Markwart Herzog/Peter Fassl (Hg.)

Sportler jüdischer Herkunft in Süddeutschland

(Irseer Dialoge 22), Stuttgart 2021, Kohlhammer, 325 S. m. Abb., ISBN 978-3-17-038583-2


Rezensiert von Thomas Naumann
In: Bayerisches Jahrbuch für Volkskunde
Erschienen am 01.09.2022

Das mit Unterstützung des Jüdischen Museums München publizierte Werk vereint Beiträge von neun Autoren und einer Autorin, die sich dem Thema Integration und dann Ausgrenzung und Verfolgung jüdischer Sportler in Süddeutschland vor und während der NS-Zeit widmen, wobei der seit den 1920er Jahren gesellschaftlich enorm an Bedeutung gewinnende Fußballsport im Mittelpunkt steht. Der Band geht auf eine Tagung der Schwabenakademie Irsee und der Bezirksheimatpflege Schwaben in Kooperation mit dem Jüdischen Museum München zurück, wobei „nicht alle Vorträge berücksichtigt“ (16) wurden.

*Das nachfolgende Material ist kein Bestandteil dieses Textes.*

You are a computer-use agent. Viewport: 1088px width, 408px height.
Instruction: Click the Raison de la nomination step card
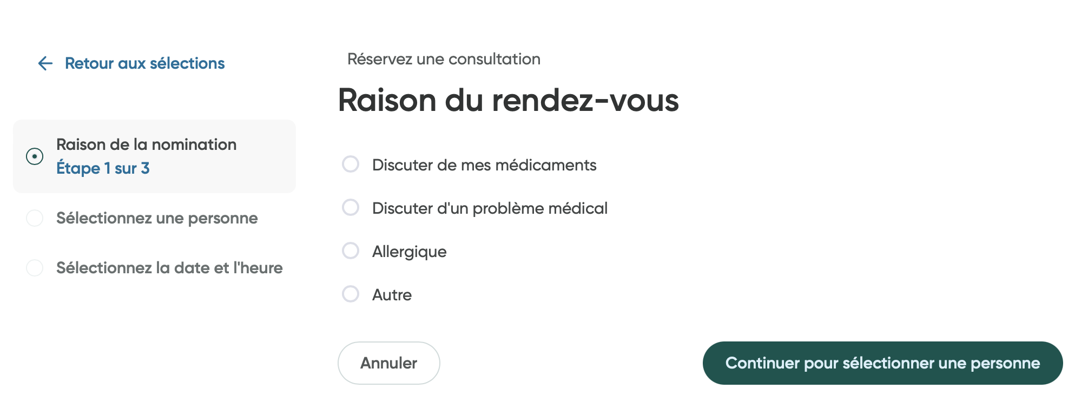coord(155,156)
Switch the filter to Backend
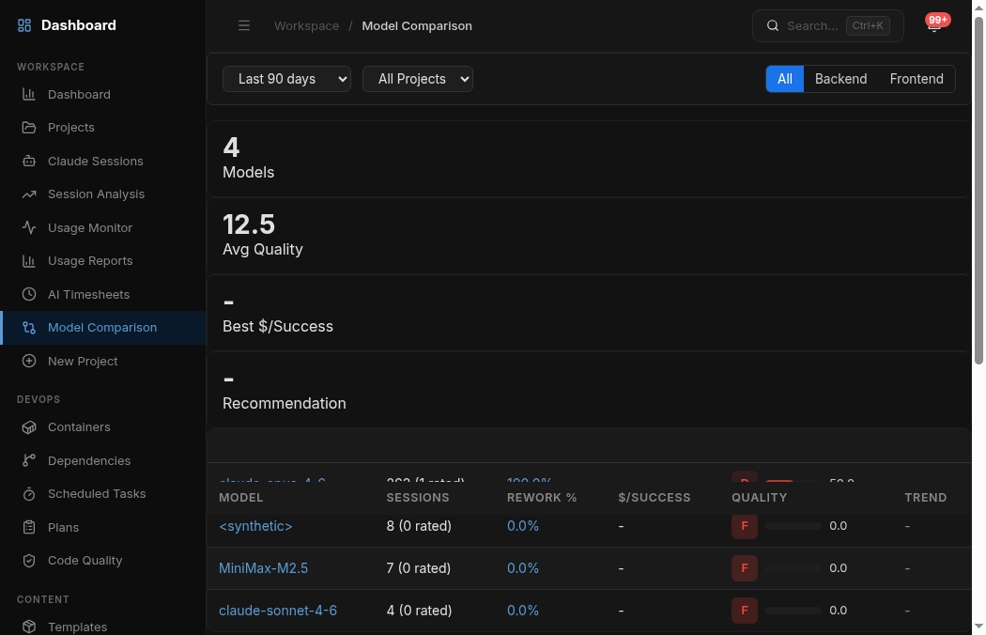The width and height of the screenshot is (986, 635). [x=840, y=79]
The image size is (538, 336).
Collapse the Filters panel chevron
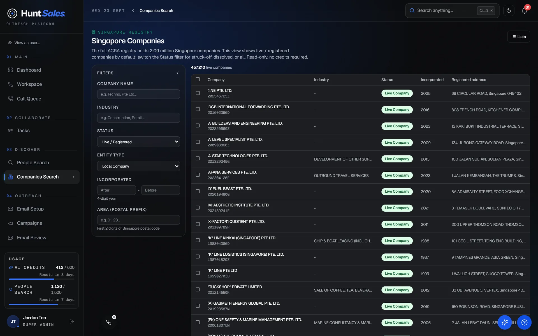pyautogui.click(x=177, y=73)
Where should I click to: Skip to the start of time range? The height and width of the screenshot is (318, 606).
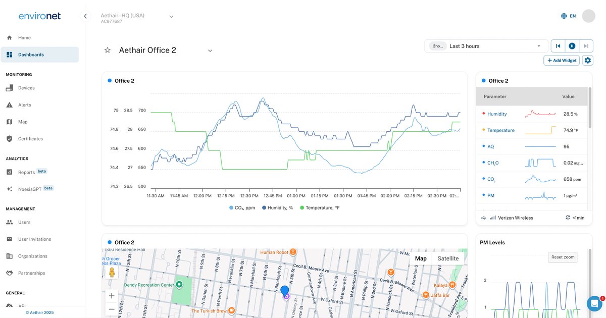coord(558,46)
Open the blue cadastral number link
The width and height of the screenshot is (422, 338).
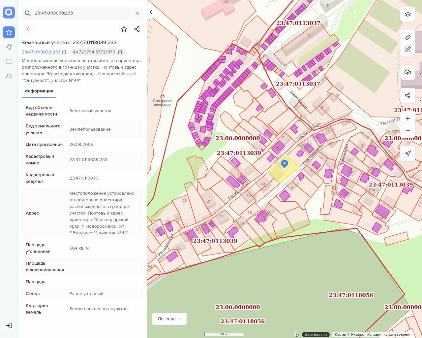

Der geschichtliche und politikgeschichtliche Bogen der Untersuchungen beginnt, wo thematisch angebracht, in der Weimarer Republik mit Rückblicken auf die Kaiserzeit, als gesellschaftlich angesehene und beruflich erfolgreiche Persönlichkeiten jüdischen Bekenntnisses sich aktiv und erfolgreich in der Sportvereinspolitik engagierten und auch als Mäzene auftraten, führt weiter in die Zeit der Ausgrenzung und Verfolgung derselben in der NS-Zeit und endet mit der Analyse jüdischen Sports und dessen politischer Bedeutung in Displaced-Person-Camps nach 1945. Die Beiträge dokumentieren dabei oft wohltuender Weise nicht nur die sportlichen oder sportpolitischen Aktivitäten einzelner jüdischer Bürger, sondern auch deren sonstige gesellschaftliche Aktivitäten sowie deren Berufsbiografien, so dass die Kontexte ihres Wirkens gut sichtbar werden.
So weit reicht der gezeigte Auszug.